Throughout recent years, the recovery meme, played across the mainstream media in the U.S. has provided endless support to President Obama’s approval ratings. During POTUS 2016 election, the said meme was used by Hillary Clinton to challenge the ‘things aren’t so great in America’ views of Bernie Sanders and, subsequently, the echoes of the same from Donald Trump. Since the election, the recovery story has been billed as the ‘strong economy’ legacy that President Obama will be leaving for his predecessor to mess with – the basis for setting up the incoming Trump Administration for any potential fall, should economic fortunes of the recovery were to falter.
The central point of the U.S. recovery story – absent any appreciable growth in productivity, capital investment, and sectoral value added – was the only bright spot on the U.S. economic horizon: the labour markets. In fact, the U.S. headline unemployment figures have shown very strong gains, and jobs creation has been robust, with more recent data showing improvements (at long last) in households’ incomes. All of these indicators can and have been robustly challenged in terms of the extent to which they show true nature of improvements. However, they have been taken, predominantly, as read. Improvements are improvements, and gains are gains.
And as the readers of my blog and media articles would have known, the story is never complete, if one looks only at headline figures. Reality is always more complex.
So to show you this complexity at work, let’s look at one official indicator of the health of the labour markets in the U.S. – duration of unemployment. If the U.S. economy is really awash with jobs, and if the true unemployment rate is really sitting at 4.9 percent, the duration of unemployment should not only be declining on average, but it should be closer to ‘normal’ non-recessionary reading. Right?
Take a look at the following chart based on data from the St Louis Federal Reserve database, Fred:
Yes, duration of unemployment peaked in January 2011 at 40.7 weeks and since then fallen to 26.3 weeks (as of November 2016), but 26.3 weeks for average unemployment benefits duration is still above any previous recession since 1948 on.
Now, as er return to normalcy. During 1990-1991 and 2001 recessions, recovery failed to completely reduce average duration of unemployment back to pre-recessionary norms. In simple terms, after the end of recession, in 1990-1991 and 2001 downturns, on average, unemployed people remained in unemployment longer than before recessions. These were the first two recession on record that resulted in this change in structural unemployment duration.
Now, consider 2008 recession. Chart below illustrates what happened to the ‘new normal’ duration of unemployment spells. Specifically, chart below plots the difference between average duration of unemployment during recession and recovery and the average duration of unemployment in 12 months prior to the onset of each recession. Returning to normal here would mean getting duration gap closer to zero.
Again, current (since 2008) recovery is clearly the worst for all post-recessionary episodes on record. Currently, duration of unemployment is 9.5 weeks, on average, longer than it was during the last 12 months of pre-2008 recession. Which is bad enough to be worse than the peak deviation for any recession in modern history.
What is happening here?
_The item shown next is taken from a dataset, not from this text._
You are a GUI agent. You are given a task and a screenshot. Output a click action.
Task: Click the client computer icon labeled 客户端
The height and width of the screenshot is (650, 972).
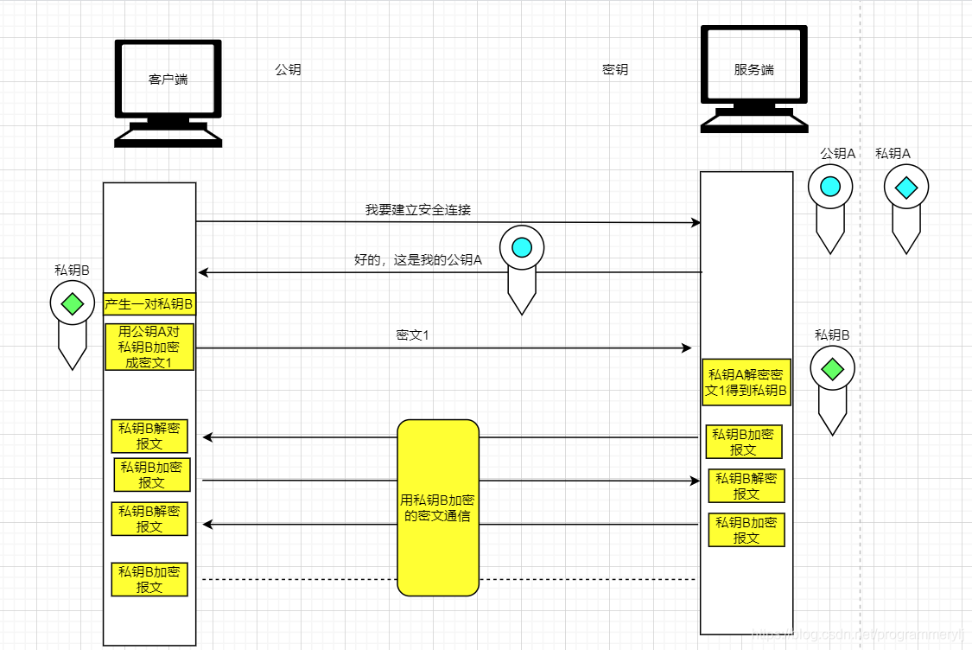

The fabled U.S. jobs creation recovery is really a combination of several factors. One of these is genuine increases in jobs being created, which drives unemployment down. Another is demographic: U.S. labour force is expanding, and as it does, employment creation get swallowed by new entrants into labour force, while many existent unemployed are either exiting the labour force, or remaining on unemployment benefits longer. Of course, putting younger workers to work is a good thing. But squeezing older unemployed out of workforce is not.
There are serious problems with highly elevated (to-date) duration of U.S. unemployment that few politicians are willing to talk about. For one, longer duration of unemployment implies lower probability of transition into employment. Secondly, it also implies higher probability of future unemployment in future recessions. Thirdly, it implies more severe losses in skills, human capital, health, social well-being, etc. In other words, costs of unemployment rise faster for longer duration of unemployment.